Please return every one of the entries below word for word, with no changes.

Word and element locating data
◆ ◆ ◆ ◆
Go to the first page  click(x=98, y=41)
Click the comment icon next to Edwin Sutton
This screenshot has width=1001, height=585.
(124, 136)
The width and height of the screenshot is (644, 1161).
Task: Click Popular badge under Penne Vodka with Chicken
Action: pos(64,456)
◆ ◆ ◆ ◆
_RESULT OF THIS EXERCISE:_
Go to the first page  click(x=98, y=41)
Click the comment icon next to Edwin Sutton
This screenshot has width=1001, height=585.
(124, 136)
The width and height of the screenshot is (644, 1161).
Task: Click Popular badge under Penne Vodka with Chicken
Action: pos(64,456)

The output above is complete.